So, we were trying to understand what the cognitive load was like at that stage; it’s as if that muscle isn’t warmed up enough to be able to cognitively have the situational awareness to take over the drive. Once you know when you’re going from one context such as studying a book to driving, it’s a completely different cognitive load.

We did a number of tests around how people performed depending on different cognitive stresses.

There was one test where we asked someone to watch an episode of the TV show ‘Friends’ on an iPad, and then we would supply them the trigger to take over – we noticed that the performance for driving was terrible.

However, another interesting thing was when they were what we call ‘over-stimulated’; so there were too many billboards on the side of the road, there was music playing, the window was down, there was noise and hazards on the road.

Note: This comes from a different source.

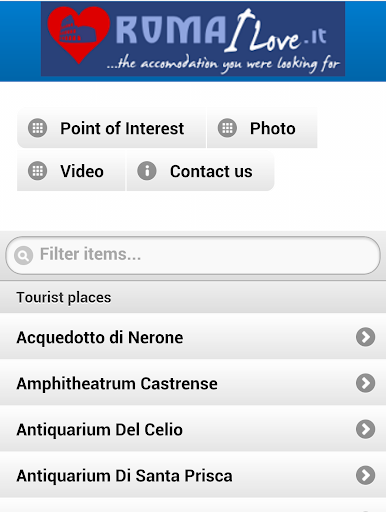Open Acquedotto di Nerone arrow chevron
386x512 pixels.
(365, 337)
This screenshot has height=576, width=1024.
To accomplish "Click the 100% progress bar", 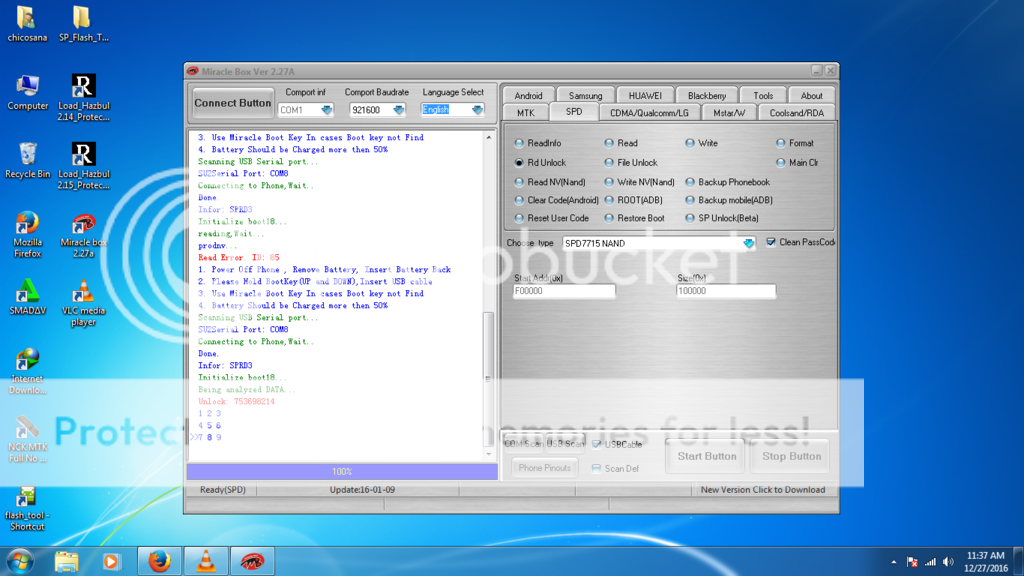I will click(342, 471).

They were overstimulated by the drive and that made them equally dangerous.

We realised that you can be under-stimulated, and you can be over-stimulated, so there must be a cognition ‘Goldilocks Zone’ – an optimal level of stimulation. What we found is that we were able to do some interventions, to bump them up or down into the cognition Goldilocks Zone, and then the driving performance afterwards really improved.

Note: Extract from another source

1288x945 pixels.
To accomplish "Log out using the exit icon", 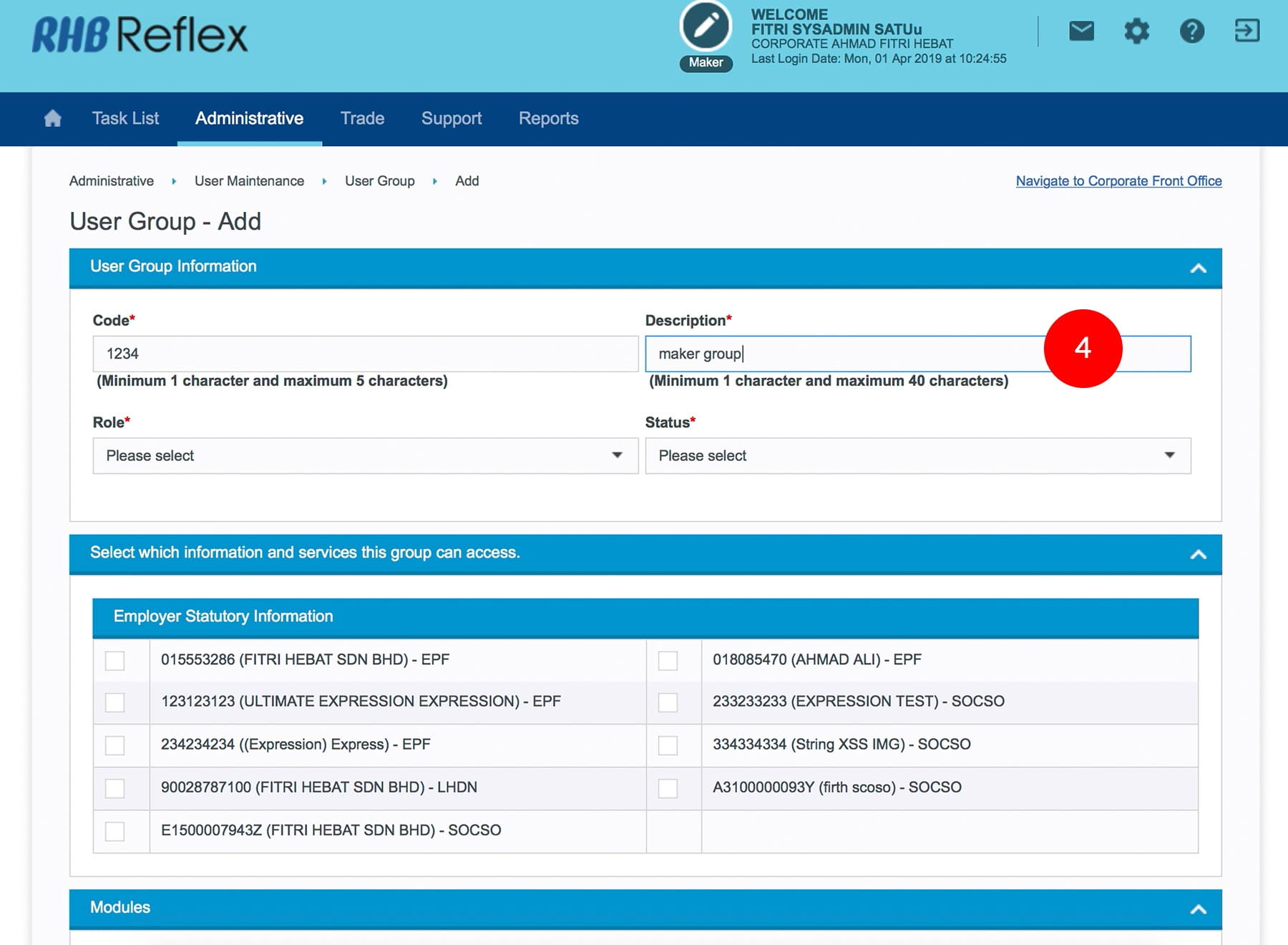I will tap(1246, 31).
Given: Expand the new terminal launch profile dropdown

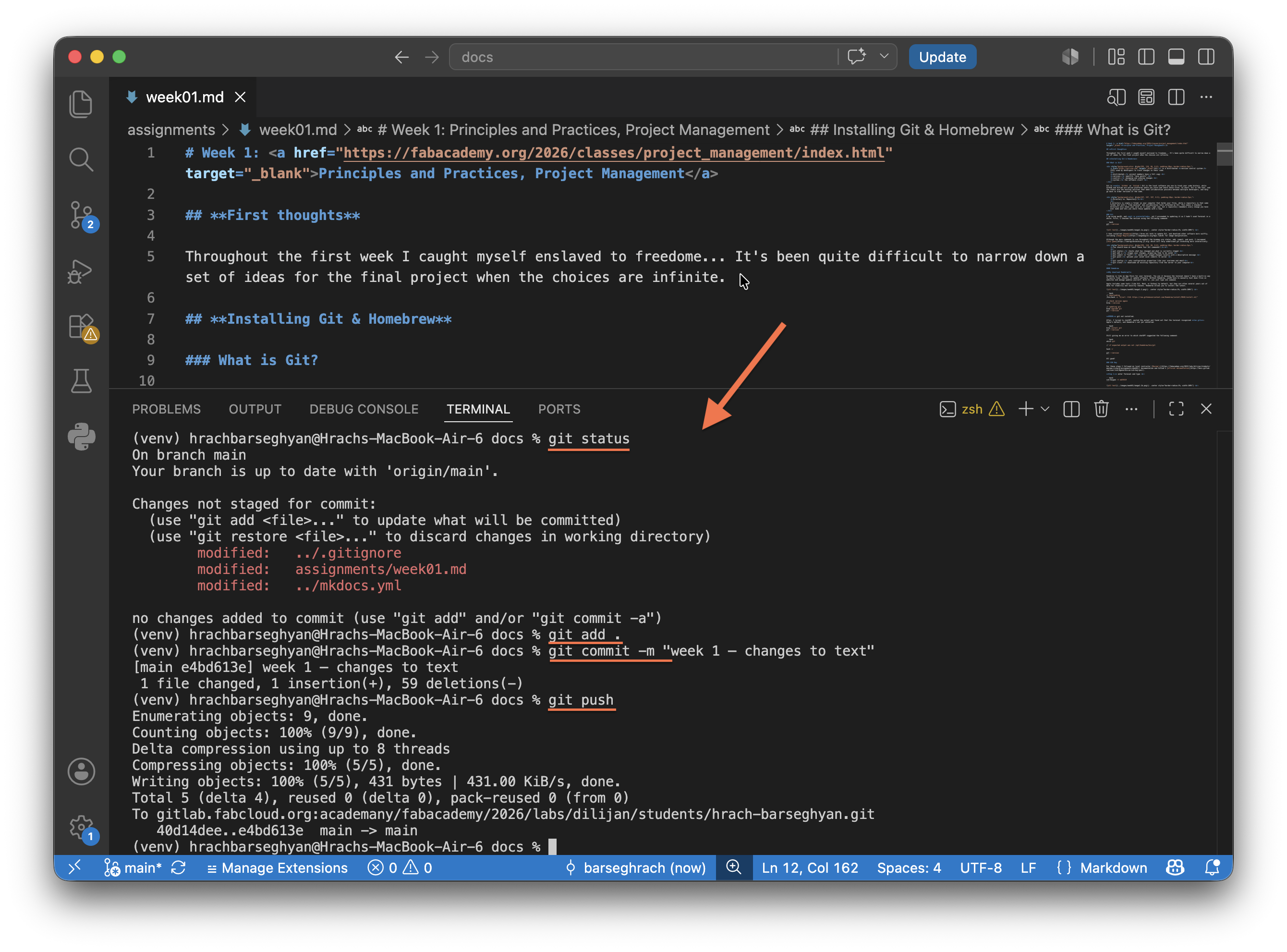Looking at the screenshot, I should [x=1045, y=409].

The way we’re testing at the moment is very rudimentary, but it’s with heart rate so we can know what their average heart rate is. We know that if it’s a certain percentage below their average heart rate, they’re under-stimulated, if it’s a certain percentage above then they’re over-stimulated.

That’s what triggers what we call the dampen mode or the heighten mode. It’s different for each person. In practice the car will get to know your resting heart rate after a few drives so if it goes above or below, the technology knows when to kick in.

For our readers who can’t see the set-up like I can, can you explain the technology that you have here?

TS: The first thing I will start with is the control panel that’s browser based and is used to talk to several devices, physical devices. This is so we can see how it’s performing.

Then we have this whole rig, if you take the car seats away this could be a gaming experience, or a retail experience. But for this prototype, we are just testing it for the semi-autonomous context.

We’ve got two very authentic car seats (which are made from some MDF stuck onto some office chairs), we have the rig itself which is a skeleton by which we can hang a number of pieces of technology on, so over time, we can change things which may not work as well, or we want to add to.

At the top of the rig, we have got these watering dispensers, one is associated with heighten mode and one is associated with dampen mode. In the dampen mode bottle we have yuzu, which is good for focus, in heighten mode we have citrus which helps with making people more alert.

We really are multi-sensory, so we also consider taste; what we do is supply people a lollipop to put in their mouth depending on if it was the dampen mode or heighten mode. That comes from the idea that when people suck mints it helps their focus while driving.

Taste is a very difficult sense to design for, as it’s a tactile sense that requires initiation from the person, usually with their hands, which should be on the wheel. A tin of mints on the dashboard was how my granddad kept himself focussed and entertained while driving long distances – perhaps a brand needs to come along and introduce specialist driver sweets with fan mounting packaging. This is a tough one… 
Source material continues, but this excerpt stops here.